No immediate or procedural complications were recorded in the current study. This finding may be related to the improved surgical practices in the Hospital USM. The cut-down surgical technique was reported as the only approach to prevent possible fatal complications compared with other techniques (29).
This study suggests that IVAPs implanted on the left side may be particularly vulnerable to catheter thrombosis. Additionally, IVAPs implanted on the right side were associated with fewer complications and lasted longer than IVAPs implanted on the left. This finding may be explained by the fact that the left brachiocephalic vein forms a wider angle with the superior vena cava. When the catheter is positioned on the left side, downward pressing of the catheter may harm the endothelium. However, in this study, out of four patients with the thrombosed catheter, only one patient had a catheter inserted on the left side, and only one of 15 left-sided catheters was related to a complication.

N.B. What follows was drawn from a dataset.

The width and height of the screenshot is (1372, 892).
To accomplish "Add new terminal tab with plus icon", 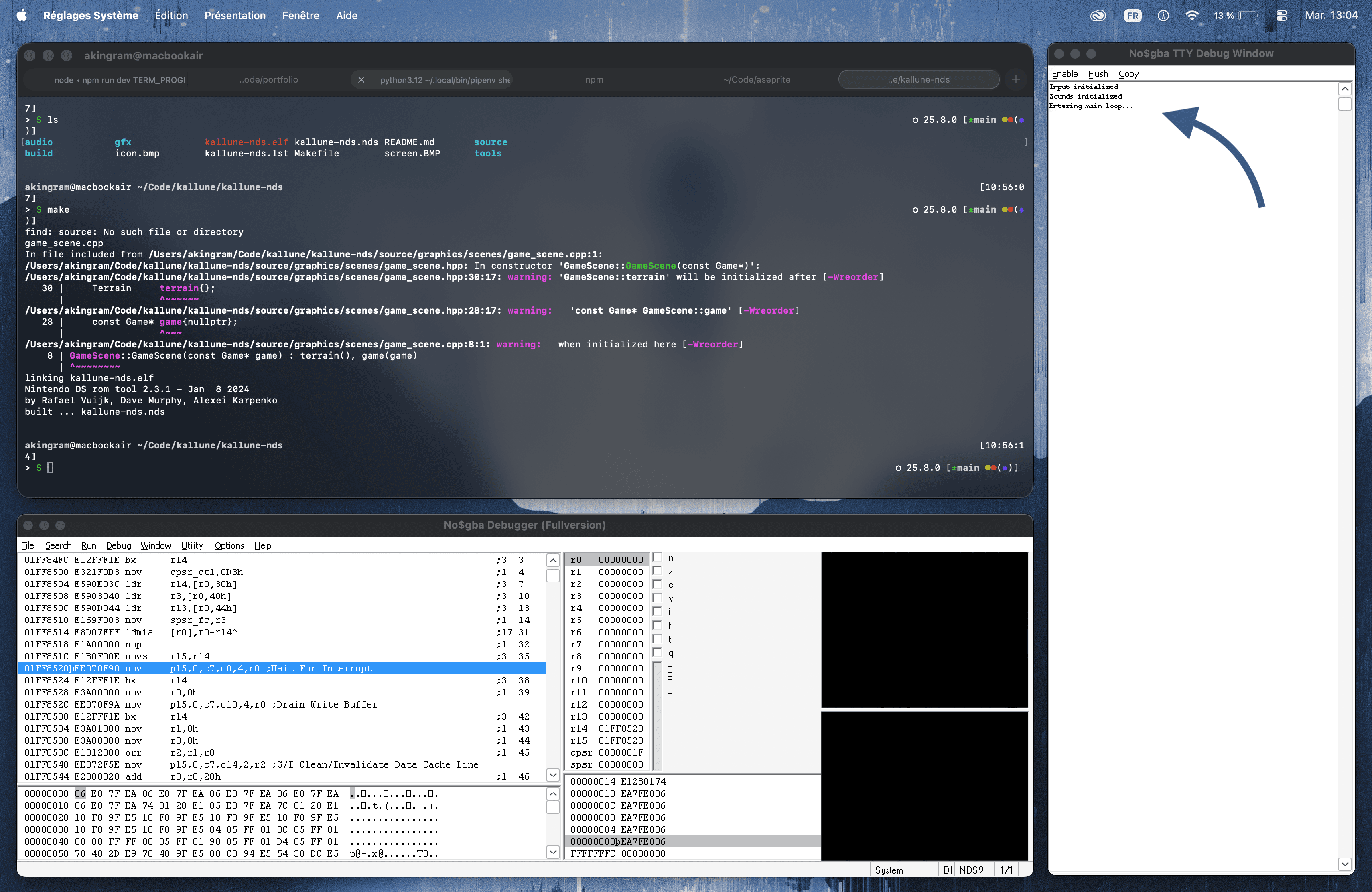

Complications of IVAP often result in removal, prolonged hospital stay, intensive care unit admission, and death (30). Infection is the most common complication associated with IVAP (31). In particular, IVAP infection has a high morbidity rate and can result in early removal of IVAP (30). In addition, infections increase the length of hospital stay, morbidity, mortality, long-term antibiotic use, and costs (31, 32).
Kidney disease was a prognostic factor for IVAP removal in the present study. This observation suggests that cancer patients with kidney disease had a higher risk of IVAP removal due to complications. However, the explanation for this novel finding is difficult; because no previous study has reported a similar finding.
Another significant factor for IVAP removal was no radiotherapy treatment. Radiotherapy may not be suitable for patients with advanced cancer, cachexia, significant weight loss, severe dehydration, and inadequate nutrition. The current findings suggest that cancer patients with worse health conditions may be more prone to complications resulting from IVAP removal. In our dataset, some esophageal cancer patients had perforations precluding radiotherapy.
Some limitations of this study should be acknowledged. First, the retrospective cohort design may cause selection bias. Consistent with this, we identified up to 50% loss to follow-up in the registry. Improper follow-up may be related to late complications that can be prevented early. Second, the data retrieved from the medical records may cause information bias. Clinical records may not always be suitable for research. Finally, missing or unrecorded data (e.g., body mass index) reduces the number of critical variables in the adjusted analyses.
Conclusion
This study found that cancer patients with kidney disease and those who were not planned for radiotherapy had a higher risk of IVAP removal due to complications. Further studies with prospective enrollment and targeted follow-up are required to confirm these results and identify other predictors of unscheduled IVAP removal.